DNS Security

This article, describing how a Brazilian Bank with $27 Billion in assets and hundreds of branches was taken over by a criminal hacking group for a single day in 2016, illustrates the need to secure your web resources all the way back to the registrar.  The undisclosed bank in question had all of its DNS traffic redirected to a clone of the bank’s actual website.  Customers used the site the entire day, entering their password and account information into the fake site – resulting in an undisclosed but likely significant loss of funds for the affected individuals, the bank and the Brazilian government’s insurance fund.

DNS Security is an overlooked component in the chain of digital services required to deliver internet services.  If you are interested in ensuring you maintain control over your domain, you need to evaluate the security of your domain registrar.  Like any other third-party service provider, they need to meet your security expectations.  You need to assess their service offerings and their ability to protect your data.
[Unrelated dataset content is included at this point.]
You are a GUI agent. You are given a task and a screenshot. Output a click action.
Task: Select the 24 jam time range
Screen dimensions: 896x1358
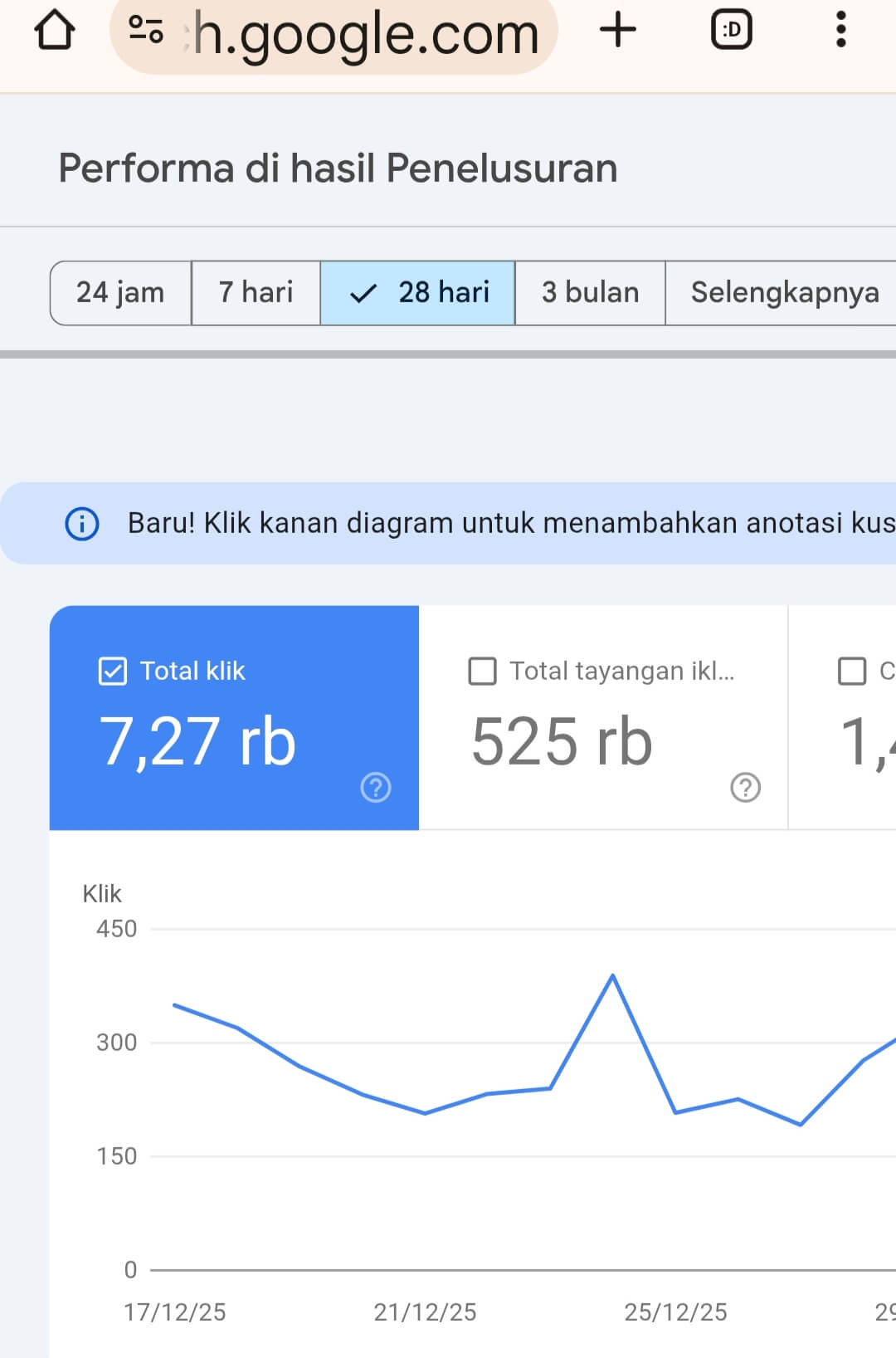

While not an endorsement on my part, CloudFlare has announced they intend on meeting this emerging market.  They have started offering their services as a Registrar and include a handful of features designed to ensure domains are protected from hijacking.  I assume Registrars will look at these new offerings and see the market opportunities they represent.  Like many other services, until they become commodities, the provider can charge a premium.  I’m hoping these offerings will become ubiquitous and affordable for all website operators.

Until then, you should consider using CloudFlare’s security tool to understand the features you need to enable to ensure your website is secure.